Your task. Copy out exactly the lines below that run from the one holding "You are a computer-use agent. Screen" to the one holding "Select the Home", keeping both of those lines and no others.

-=-=-=-=-

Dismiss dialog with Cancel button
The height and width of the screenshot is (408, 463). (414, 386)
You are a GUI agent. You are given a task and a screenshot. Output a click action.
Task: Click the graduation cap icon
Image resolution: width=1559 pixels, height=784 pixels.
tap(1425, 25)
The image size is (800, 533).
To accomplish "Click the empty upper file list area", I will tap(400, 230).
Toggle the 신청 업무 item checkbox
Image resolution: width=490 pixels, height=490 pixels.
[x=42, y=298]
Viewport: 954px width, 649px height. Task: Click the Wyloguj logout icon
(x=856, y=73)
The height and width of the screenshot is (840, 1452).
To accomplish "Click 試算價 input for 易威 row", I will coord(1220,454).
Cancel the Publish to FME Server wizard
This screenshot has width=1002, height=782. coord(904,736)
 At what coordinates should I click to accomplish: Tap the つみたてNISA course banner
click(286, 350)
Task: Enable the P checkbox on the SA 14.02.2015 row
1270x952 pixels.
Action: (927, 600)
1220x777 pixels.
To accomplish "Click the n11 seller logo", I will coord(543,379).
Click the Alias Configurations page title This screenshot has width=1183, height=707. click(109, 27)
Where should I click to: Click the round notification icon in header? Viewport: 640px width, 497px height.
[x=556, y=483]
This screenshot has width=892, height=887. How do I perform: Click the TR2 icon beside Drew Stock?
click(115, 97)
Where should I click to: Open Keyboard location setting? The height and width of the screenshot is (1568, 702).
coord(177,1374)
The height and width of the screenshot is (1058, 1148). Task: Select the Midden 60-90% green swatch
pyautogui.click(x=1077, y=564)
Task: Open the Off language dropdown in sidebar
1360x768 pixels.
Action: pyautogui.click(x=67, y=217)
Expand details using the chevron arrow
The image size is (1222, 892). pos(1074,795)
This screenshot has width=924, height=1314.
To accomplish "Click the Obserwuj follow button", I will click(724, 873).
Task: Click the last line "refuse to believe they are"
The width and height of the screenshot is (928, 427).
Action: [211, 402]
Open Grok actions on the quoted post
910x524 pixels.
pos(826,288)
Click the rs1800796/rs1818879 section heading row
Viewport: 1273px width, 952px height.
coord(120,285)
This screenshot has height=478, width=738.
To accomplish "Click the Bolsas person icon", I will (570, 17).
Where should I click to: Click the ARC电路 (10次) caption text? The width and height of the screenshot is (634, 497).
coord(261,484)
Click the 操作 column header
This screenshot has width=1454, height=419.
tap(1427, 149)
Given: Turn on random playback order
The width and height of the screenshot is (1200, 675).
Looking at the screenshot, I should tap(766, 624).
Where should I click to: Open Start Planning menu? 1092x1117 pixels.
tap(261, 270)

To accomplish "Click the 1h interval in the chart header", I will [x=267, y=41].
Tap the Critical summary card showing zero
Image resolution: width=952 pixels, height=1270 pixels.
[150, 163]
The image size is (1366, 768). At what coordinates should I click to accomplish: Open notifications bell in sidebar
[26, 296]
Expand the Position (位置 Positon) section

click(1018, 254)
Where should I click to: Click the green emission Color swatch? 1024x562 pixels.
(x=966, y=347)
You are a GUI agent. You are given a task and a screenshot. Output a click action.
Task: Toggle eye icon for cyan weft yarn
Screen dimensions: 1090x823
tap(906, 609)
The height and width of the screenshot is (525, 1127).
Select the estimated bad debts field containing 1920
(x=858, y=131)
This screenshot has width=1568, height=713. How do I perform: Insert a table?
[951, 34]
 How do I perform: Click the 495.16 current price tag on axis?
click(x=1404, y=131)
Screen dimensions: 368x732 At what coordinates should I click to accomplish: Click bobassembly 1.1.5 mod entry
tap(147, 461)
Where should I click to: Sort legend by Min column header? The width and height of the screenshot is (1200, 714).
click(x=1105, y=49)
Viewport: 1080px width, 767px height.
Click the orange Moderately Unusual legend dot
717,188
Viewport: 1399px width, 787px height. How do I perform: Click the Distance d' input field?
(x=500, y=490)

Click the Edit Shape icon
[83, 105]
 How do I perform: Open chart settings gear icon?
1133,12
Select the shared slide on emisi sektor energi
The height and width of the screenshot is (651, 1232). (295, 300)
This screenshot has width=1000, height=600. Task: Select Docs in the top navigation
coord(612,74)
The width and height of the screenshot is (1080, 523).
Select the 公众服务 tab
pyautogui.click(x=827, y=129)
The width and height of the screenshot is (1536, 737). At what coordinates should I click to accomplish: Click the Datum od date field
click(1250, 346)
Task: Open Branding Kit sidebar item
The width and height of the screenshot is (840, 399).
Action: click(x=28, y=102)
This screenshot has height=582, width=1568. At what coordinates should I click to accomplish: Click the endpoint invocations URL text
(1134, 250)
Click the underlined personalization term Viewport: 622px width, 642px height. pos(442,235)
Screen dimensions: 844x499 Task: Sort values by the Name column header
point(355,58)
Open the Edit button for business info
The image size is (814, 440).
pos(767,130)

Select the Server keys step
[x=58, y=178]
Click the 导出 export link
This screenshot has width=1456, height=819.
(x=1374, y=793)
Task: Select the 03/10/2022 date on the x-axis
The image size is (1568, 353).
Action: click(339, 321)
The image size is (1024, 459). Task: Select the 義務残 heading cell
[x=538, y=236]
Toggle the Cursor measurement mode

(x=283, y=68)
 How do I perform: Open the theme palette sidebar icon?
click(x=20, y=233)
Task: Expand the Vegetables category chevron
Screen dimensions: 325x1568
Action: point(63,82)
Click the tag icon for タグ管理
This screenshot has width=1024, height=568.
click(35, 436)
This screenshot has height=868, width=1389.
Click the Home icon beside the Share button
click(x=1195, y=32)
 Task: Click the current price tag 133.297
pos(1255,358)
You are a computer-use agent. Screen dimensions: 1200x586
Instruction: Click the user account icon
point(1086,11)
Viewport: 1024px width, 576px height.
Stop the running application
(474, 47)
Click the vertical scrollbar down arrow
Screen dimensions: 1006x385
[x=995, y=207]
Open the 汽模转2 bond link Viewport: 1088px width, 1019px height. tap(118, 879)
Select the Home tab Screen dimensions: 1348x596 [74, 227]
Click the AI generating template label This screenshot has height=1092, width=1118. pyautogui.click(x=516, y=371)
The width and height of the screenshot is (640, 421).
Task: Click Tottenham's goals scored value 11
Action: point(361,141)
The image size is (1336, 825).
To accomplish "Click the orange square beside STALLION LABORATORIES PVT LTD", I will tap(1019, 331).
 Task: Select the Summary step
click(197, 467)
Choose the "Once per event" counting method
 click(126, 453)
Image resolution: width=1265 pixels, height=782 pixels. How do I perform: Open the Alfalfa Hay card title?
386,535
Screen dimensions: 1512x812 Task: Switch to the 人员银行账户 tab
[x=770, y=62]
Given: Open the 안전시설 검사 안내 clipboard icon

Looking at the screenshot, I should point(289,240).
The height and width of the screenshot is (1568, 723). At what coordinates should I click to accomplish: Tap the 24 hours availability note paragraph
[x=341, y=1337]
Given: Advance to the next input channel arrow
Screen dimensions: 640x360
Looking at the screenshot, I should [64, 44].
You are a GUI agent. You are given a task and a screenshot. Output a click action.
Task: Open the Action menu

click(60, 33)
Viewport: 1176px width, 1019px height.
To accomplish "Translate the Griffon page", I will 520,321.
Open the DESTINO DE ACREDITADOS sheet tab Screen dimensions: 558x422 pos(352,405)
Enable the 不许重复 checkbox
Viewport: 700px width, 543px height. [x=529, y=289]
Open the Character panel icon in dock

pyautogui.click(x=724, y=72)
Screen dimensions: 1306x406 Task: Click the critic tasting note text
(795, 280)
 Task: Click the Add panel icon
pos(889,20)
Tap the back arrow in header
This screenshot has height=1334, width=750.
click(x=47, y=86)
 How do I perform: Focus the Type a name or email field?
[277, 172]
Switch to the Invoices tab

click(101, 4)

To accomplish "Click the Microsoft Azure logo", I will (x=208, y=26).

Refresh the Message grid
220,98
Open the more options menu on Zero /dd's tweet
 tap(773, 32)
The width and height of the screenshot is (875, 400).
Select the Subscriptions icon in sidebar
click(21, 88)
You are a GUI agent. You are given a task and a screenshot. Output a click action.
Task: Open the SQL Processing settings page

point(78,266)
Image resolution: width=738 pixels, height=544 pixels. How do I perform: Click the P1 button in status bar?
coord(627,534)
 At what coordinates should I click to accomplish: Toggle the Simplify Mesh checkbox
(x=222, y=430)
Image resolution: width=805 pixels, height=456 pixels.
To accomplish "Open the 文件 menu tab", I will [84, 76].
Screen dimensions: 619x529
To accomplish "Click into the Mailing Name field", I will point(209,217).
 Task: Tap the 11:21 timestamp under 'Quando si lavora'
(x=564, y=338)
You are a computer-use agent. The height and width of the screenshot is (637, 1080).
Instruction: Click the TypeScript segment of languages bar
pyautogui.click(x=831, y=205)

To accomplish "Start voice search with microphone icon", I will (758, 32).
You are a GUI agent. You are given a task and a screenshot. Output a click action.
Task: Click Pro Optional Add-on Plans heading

-=-=-=-=-

Finished exercise.
You are a computer-use agent. Screen dimensions: 1200x586
Instruction: Click the user account icon
point(1086,11)
Viewport: 1024px width, 576px height.
Stop the running application
(474, 47)
Click the vertical scrollbar down arrow
Screen dimensions: 1006x385
[x=995, y=207]
Open the 汽模转2 bond link Viewport: 1088px width, 1019px height. tap(118, 879)
Select the Home tab Screen dimensions: 1348x596 [74, 227]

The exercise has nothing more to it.